As obras recentes acerca do personagem histórico Vlad Drakul (entre
eles o livro do historiador Romeno Florescu) são bem o testemunho da
opinião do autor quanto a tratar-se de perversões psicopatológicas.
Apenas os ocultistas e os adeptos do vampirismo viram nelas o
ressurgimento da antiga magia Dácia oferenda oculta único vínculo
possível com Zalmonix deus dos vivos e dos mortos nas antigas
crenças da Transilvânia.
No país dos bebedores de sangue
A
família dos Dráculas estende as suas horríveis ramificações por
toda a Europa. Irmãos, primos e primas, formam todos uma espécie de
teia de aranha venenosa cuja mordedura matará; é como que uma
poluição oculta que se infiltra por todo o lado e se espalha como
um veneno.
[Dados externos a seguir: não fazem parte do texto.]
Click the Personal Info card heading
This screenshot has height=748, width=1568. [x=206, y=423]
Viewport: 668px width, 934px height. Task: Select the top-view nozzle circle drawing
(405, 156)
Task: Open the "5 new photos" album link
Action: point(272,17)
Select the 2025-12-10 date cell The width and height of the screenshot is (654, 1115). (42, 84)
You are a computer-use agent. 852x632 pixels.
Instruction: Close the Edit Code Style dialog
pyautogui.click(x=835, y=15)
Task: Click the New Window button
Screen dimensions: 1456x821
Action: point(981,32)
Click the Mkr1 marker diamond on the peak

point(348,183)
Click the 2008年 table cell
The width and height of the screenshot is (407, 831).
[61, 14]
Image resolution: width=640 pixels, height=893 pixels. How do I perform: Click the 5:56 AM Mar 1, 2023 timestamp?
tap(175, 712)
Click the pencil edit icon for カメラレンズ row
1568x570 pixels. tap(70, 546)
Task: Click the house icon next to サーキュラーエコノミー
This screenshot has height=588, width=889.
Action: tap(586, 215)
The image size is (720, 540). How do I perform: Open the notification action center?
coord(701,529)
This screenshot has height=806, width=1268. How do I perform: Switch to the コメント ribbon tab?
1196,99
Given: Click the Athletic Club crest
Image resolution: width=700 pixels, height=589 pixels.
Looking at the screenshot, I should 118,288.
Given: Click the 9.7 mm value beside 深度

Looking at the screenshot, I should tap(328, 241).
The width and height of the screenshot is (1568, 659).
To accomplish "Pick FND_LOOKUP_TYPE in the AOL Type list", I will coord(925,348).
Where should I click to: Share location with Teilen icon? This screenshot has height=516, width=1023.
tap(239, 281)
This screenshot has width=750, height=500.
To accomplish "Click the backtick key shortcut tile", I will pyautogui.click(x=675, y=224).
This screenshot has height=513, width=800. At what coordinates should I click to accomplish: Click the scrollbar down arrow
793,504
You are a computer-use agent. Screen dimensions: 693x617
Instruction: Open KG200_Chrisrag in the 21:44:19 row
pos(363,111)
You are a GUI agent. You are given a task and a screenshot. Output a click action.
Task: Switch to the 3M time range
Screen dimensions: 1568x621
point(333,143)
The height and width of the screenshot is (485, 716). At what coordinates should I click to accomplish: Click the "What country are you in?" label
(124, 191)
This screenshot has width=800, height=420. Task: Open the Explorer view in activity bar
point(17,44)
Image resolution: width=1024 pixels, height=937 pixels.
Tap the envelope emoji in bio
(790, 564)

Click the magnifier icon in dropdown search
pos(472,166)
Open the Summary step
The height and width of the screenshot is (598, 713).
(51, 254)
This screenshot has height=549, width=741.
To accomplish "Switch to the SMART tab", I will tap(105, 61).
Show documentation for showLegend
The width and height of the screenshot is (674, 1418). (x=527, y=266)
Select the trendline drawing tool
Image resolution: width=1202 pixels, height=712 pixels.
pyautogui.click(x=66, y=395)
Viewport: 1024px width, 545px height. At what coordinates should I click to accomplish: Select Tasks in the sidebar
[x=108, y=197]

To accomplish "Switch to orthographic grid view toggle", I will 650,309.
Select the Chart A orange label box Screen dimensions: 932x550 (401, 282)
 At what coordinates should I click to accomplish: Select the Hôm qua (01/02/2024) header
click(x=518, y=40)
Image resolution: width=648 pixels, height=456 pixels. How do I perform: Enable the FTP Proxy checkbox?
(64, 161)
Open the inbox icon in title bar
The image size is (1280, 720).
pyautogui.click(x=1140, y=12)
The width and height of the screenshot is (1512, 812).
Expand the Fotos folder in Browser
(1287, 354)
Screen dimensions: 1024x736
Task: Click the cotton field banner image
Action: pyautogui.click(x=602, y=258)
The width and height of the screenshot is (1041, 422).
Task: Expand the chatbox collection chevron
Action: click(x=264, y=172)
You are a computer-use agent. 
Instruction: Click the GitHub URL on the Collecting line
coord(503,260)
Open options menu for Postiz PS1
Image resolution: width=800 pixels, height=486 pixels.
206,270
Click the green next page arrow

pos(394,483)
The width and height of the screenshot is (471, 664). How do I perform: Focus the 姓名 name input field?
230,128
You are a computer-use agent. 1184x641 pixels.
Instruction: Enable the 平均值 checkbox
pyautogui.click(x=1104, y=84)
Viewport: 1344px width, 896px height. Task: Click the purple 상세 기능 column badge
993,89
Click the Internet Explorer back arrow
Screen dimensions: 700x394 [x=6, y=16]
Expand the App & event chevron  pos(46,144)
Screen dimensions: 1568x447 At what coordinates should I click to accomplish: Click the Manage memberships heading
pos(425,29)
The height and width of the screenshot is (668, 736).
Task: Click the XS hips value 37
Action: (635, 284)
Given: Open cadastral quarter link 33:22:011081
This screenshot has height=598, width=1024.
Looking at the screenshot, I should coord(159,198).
Decadência e obsessão reinam em pleno nas almas
pervertidas dos Drácula como o prova a história da condessa
Bathory. Esta familiar do príncipe Vlad Drakul, senhor da Valáquia,
domina a nobreza austro-húngara pela sua crueldade e luxúria. Ela
vivia, «sem luz e sem cruz» – diz-nos Valentina Penrose.
«O
seu espírito era desleal e supersticioso. Erzsébet Bathory
experimentou várias crises de possessão. Nunca podia prever-se
quando tal aconteceria. De repente surgiam violentas dores na cabeça
e nos olhos. As criadas traziam feixes de plantas frescas e
narcotizantes, enquanto sobre o lume se preparavam drogas soporíferas
onde se iriam embeber esponjas para se passarem a seguir pelas
narinas da paciente.» (Penrose).
Um
dia a condessa, irritada, bateu a uma das serviçais. Logo o sangue
jorrou e caiu sobre o seu braço. Tudo se precipita para fazer
desaparecer o sangue, mas entretanto ele coalhara. Quando por fim se
conseguiu limpar a mancha, a condessa contemplou a mão,
surpreendida. «No sítio onde o sangue estagnara por alguns minutos,
ela viu que a carne tinha um brilho translúcido, como o de uma vela
iluminada por outra vela.»
Estamos
na fortaleza dos Bathory, sobre a fronteira austro-hungara, no fim do
século XV. Um mundo fechado, feito de solidão, neve e altas
muralhas.
Nesta
região secreta, desenvolvem-se as mais surpreendentes mitologias,
mas se se tentar aprofundar um pouco mais para além do mito a
realidade é por vezes bem mais aterradora que a própria lenda em
si.
Na
Hungria, o vampirismo é um título de nobreza como outro qualquer,
com a única diferença que doseia o horror e a veneração de uma
forma que cada pessoa sente a magia do sangue ainda que a
aristocracia construísse os seus castelos no inferno.
Para
o mundo de hoje, o vampiro húngaro veste uma camisa de peitilho
arrendado, uma capa de cetim negro com dupla face vermelha, à moda
dos poetas românticos. Mas quando o coração já não responde a
paixões humanas e as mulheres o deixam insensível, a única beldade
que lhe diz algo é a do sangue, e vive na angústia da estaca
aguçada que trespassará o seu peito. Mas no cinema o vampiro é um
modo de exorcizar a verdade, de esconder o verdadeiro rosto dos
Drácula, que nada tem de comum com o fantasma da ópera...
No
século XV, os vampiros não existem para manter o comércio de
imagens de Epinal, mas para a crueldade e perversão que matem ou
endoideçam.
Como
se viu, a atribuição do nome de Drácula ao arquétipo do
vampirismo juntam-se à idéia base de a serpente ou de o dragão
(Drakul, Drak = dragão) guardarem o segredo do sangue. O brasão dos
Bathory tem a enfeitá-lo o motivo de um fantástico dragão.
Nas
campanhas húngaras, amedrontado, o homem reconhece as virtudes do
sangue. Não é mais nem menos que essa «água de rejuvenescimento»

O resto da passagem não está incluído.